*Texte*
•••••

Alors que l’escalade verbale entre la Corée du Nord de Kim Jong-un et les États-Unis de Donald Trump ravive la crainte d’un conflit nucléaire, plusieurs éthiciens et théologiens appellent l’Oncle Sam à la retenue.
Aux yeux de l’éthicien catholique Gerard Powers, on ne saurait invoquer la doctrine de la «guerre juste» pour cautionner une intervention armée contre la Corée du Nord, en réponse aux essais et aux menaces du régime de Pyongyang.
Selon l’expert, trois critères doivent être réunis pour invoquer le principe de la guerre juste : pour qu’une intervention armée soit légitime, il faut faire la preuve qu’on entend agir avec proportionnalité et au nom du bien commun, et qu’il s’agit du dernier recours disponible. Ces conditions-là ne sont pas réunies, affirme le directeur du Kroc Institute for International Peace Studies, de l’Université Notre-Dame.
«Une guerre préventive en Corée du Nord serait injustifiable au plan moral», a-t-il expliqué avant que la Corée du Nord ne procède à un nouvel essai nucléaire. «Or, c’est précisément ce que propose l’administration Trump: le recours à la force militaire à des fins préventives», a noté le professeur.

•••••

*Données fournies*
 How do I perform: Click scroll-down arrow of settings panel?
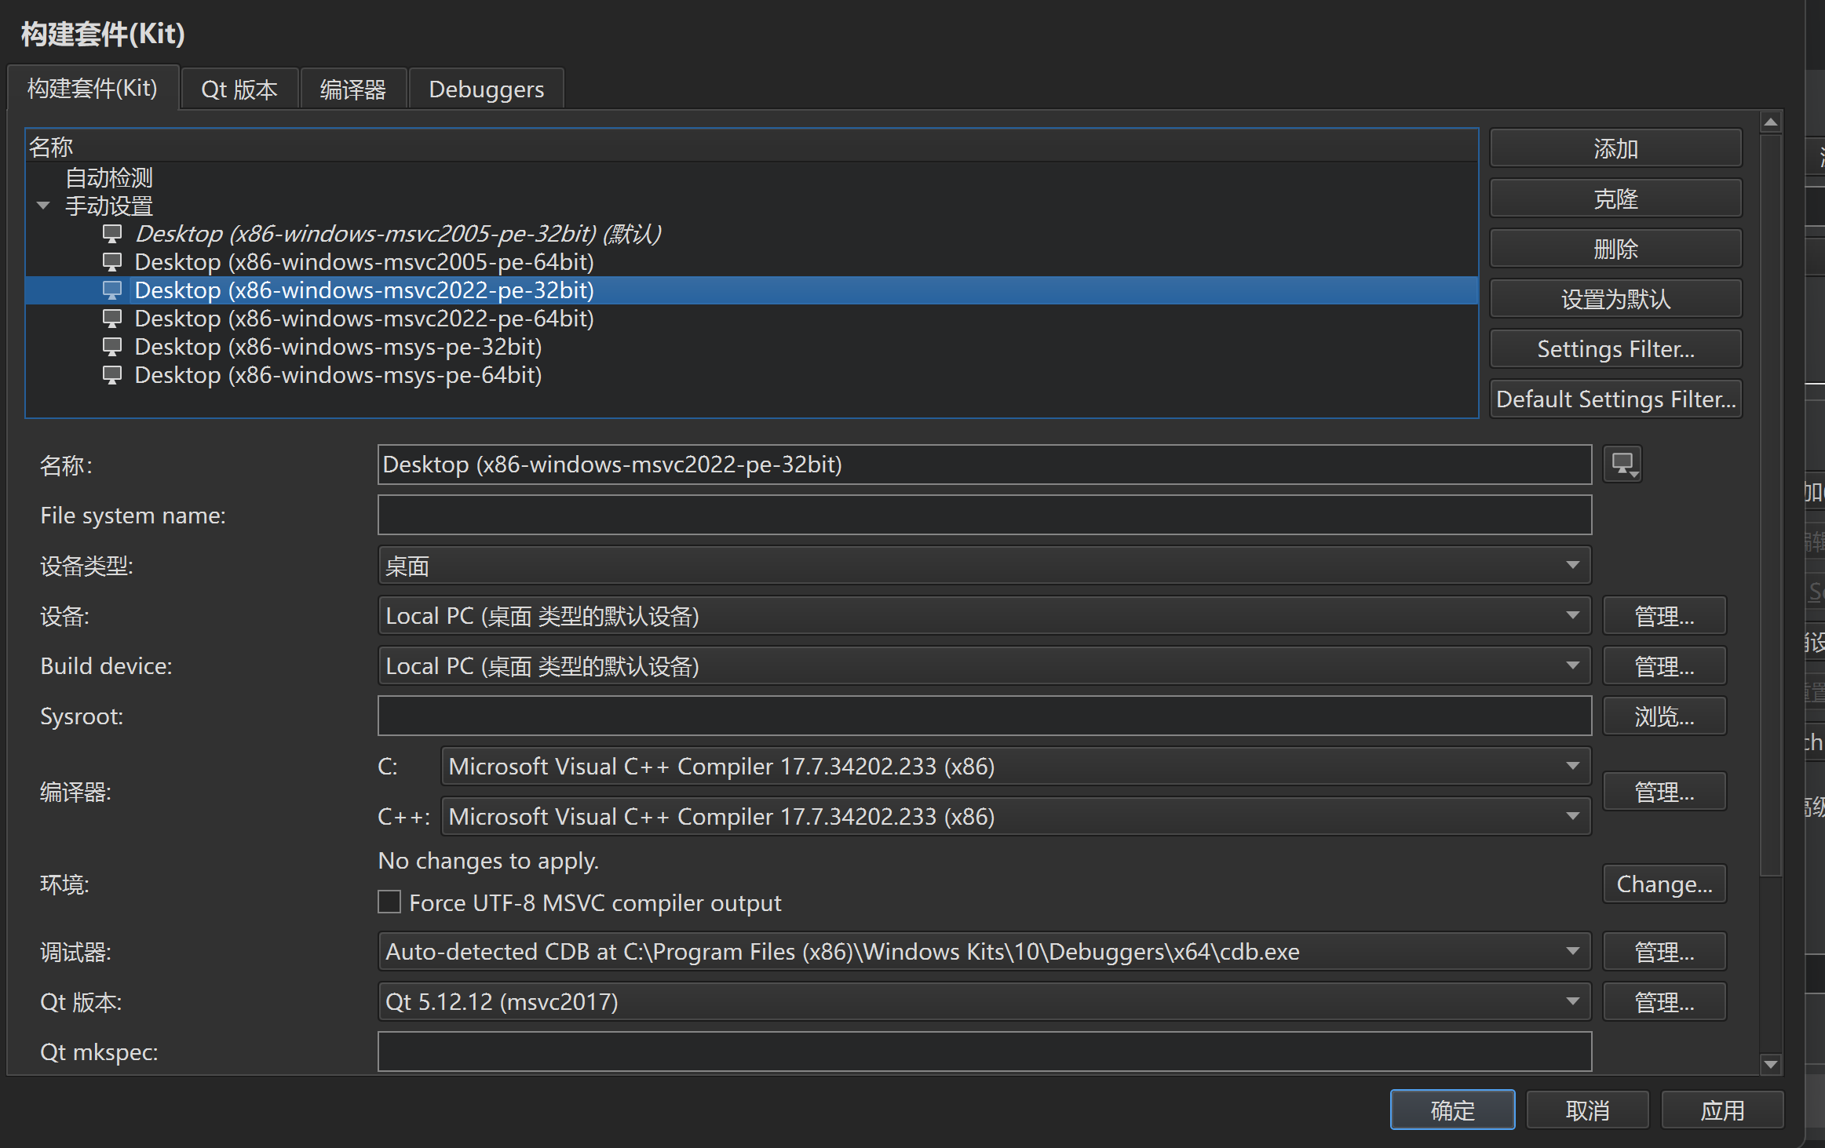coord(1770,1064)
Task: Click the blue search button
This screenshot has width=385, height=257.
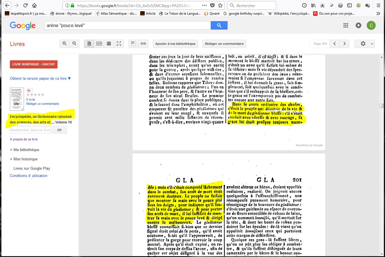Action: 219,25
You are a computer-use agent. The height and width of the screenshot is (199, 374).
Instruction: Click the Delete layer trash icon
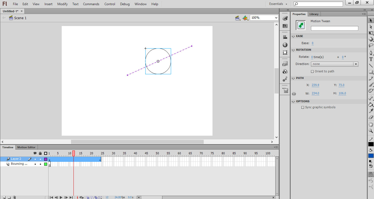(x=14, y=197)
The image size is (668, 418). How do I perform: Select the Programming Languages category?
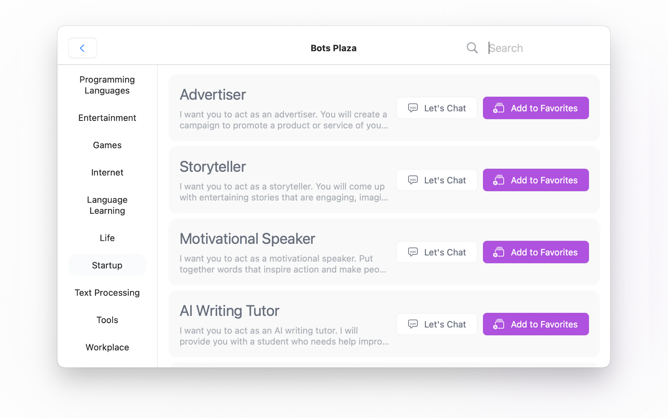(x=107, y=85)
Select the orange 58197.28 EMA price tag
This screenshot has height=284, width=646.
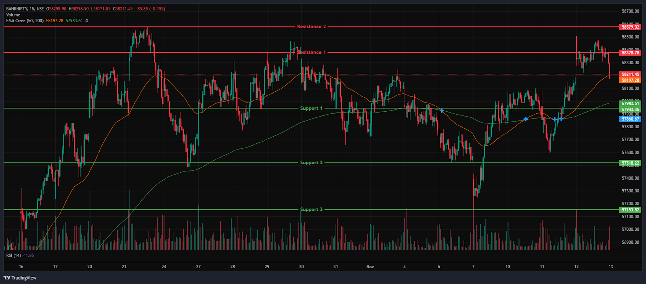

•••••

*Exercices*
1 > D'après le texte, quelle fonction Gerard Powers occupe-t-il ?
2 > Mettez à jour les entrées, s'il vous plaît, depuis la ligne contenant « You are a computer-use » jusqu'à la fin des entrées, en remplaçant « screenshot » par « capture » sans rien modifier d'autre. Ne reproduisez pas les images.

*Réponses*
1 > Il est directeur du Kroc Institute for International Peace Studies, de l'Université Notre-Dame.

2 >
You are a computer-use agent. The height and width of the capture is (199, 374).
Instruction: Click the Delete layer trash icon
(x=14, y=197)
The image size is (668, 418). How do I perform: Select the Programming Languages category?
(x=107, y=85)
Select the orange 58197.28 EMA price tag
This capture has height=284, width=646.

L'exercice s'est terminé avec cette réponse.